══ STUDY MATERIAL ══

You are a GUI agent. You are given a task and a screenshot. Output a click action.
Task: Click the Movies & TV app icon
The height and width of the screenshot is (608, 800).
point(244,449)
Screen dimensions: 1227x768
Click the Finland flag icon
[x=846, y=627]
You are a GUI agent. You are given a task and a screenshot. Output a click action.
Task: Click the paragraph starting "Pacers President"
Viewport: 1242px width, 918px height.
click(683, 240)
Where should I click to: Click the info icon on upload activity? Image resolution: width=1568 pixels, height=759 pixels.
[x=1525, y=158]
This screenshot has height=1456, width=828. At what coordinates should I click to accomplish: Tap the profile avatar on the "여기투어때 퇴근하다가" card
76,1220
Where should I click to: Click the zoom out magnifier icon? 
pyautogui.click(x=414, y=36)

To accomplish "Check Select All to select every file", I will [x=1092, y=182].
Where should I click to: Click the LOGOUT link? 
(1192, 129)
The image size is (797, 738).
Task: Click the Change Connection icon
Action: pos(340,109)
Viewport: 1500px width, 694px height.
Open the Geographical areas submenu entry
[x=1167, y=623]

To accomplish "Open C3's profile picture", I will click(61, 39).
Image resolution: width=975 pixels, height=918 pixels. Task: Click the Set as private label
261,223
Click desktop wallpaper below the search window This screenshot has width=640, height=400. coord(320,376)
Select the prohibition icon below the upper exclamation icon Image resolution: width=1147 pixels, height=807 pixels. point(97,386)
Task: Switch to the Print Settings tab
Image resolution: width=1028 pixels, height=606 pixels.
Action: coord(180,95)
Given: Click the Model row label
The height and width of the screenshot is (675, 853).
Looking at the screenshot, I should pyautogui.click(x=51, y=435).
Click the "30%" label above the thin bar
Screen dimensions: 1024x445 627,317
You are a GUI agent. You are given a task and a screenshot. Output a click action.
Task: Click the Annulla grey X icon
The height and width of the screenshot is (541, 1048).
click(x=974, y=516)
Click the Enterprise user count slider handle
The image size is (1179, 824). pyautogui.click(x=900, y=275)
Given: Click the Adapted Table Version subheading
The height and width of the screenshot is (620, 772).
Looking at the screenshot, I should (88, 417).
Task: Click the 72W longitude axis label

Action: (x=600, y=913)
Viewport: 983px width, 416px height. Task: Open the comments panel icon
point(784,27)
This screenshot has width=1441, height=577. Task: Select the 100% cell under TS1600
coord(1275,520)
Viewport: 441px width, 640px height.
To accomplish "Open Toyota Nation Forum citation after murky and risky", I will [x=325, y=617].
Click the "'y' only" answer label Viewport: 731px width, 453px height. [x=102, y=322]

═══

> **WHAT TO PRODUCE**
Once you have read the records, repeat them all exactly.

> **RESPONSE BOX**
You are a GUI agent. You are given a task and a screenshot. Output a click action.
Task: Click the Movies & TV app icon
The height and width of the screenshot is (608, 800).
point(244,449)
Screen dimensions: 1227x768
Click the Finland flag icon
[x=846, y=627]
You are a GUI agent. You are given a task and a screenshot. Output a click action.
Task: Click the paragraph starting "Pacers President"
Viewport: 1242px width, 918px height.
click(683, 240)
Where should I click to: Click the info icon on upload activity? Image resolution: width=1568 pixels, height=759 pixels.
[x=1525, y=158]
This screenshot has height=1456, width=828. At what coordinates should I click to accomplish: Tap the profile avatar on the "여기투어때 퇴근하다가" card
76,1220
Where should I click to: Click the zoom out magnifier icon? 
pyautogui.click(x=414, y=36)

To accomplish "Check Select All to select every file", I will [x=1092, y=182].
Where should I click to: Click the LOGOUT link? 
(1192, 129)
The image size is (797, 738).
Task: Click the Change Connection icon
Action: pos(340,109)
Viewport: 1500px width, 694px height.
Open the Geographical areas submenu entry
[x=1167, y=623]

To accomplish "Open C3's profile picture", I will click(61, 39).
Image resolution: width=975 pixels, height=918 pixels. Task: Click the Set as private label
261,223
Click desktop wallpaper below the search window This screenshot has width=640, height=400. coord(320,376)
Select the prohibition icon below the upper exclamation icon Image resolution: width=1147 pixels, height=807 pixels. point(97,386)
Task: Switch to the Print Settings tab
Image resolution: width=1028 pixels, height=606 pixels.
Action: coord(180,95)
Given: Click the Model row label
The height and width of the screenshot is (675, 853).
Looking at the screenshot, I should pyautogui.click(x=51, y=435).
Click the "30%" label above the thin bar
Screen dimensions: 1024x445 627,317
You are a GUI agent. You are given a task and a screenshot. Output a click action.
Task: Click the Annulla grey X icon
The height and width of the screenshot is (541, 1048).
click(x=974, y=516)
Click the Enterprise user count slider handle
The image size is (1179, 824). pyautogui.click(x=900, y=275)
Given: Click the Adapted Table Version subheading
The height and width of the screenshot is (620, 772).
Looking at the screenshot, I should (88, 417).
Task: Click the 72W longitude axis label

Action: (x=600, y=913)
Viewport: 983px width, 416px height. Task: Open the comments panel icon
point(784,27)
This screenshot has width=1441, height=577. Task: Select the 100% cell under TS1600
coord(1275,520)
Viewport: 441px width, 640px height.
To accomplish "Open Toyota Nation Forum citation after murky and risky", I will [x=325, y=617].
Click the "'y' only" answer label Viewport: 731px width, 453px height. [x=102, y=322]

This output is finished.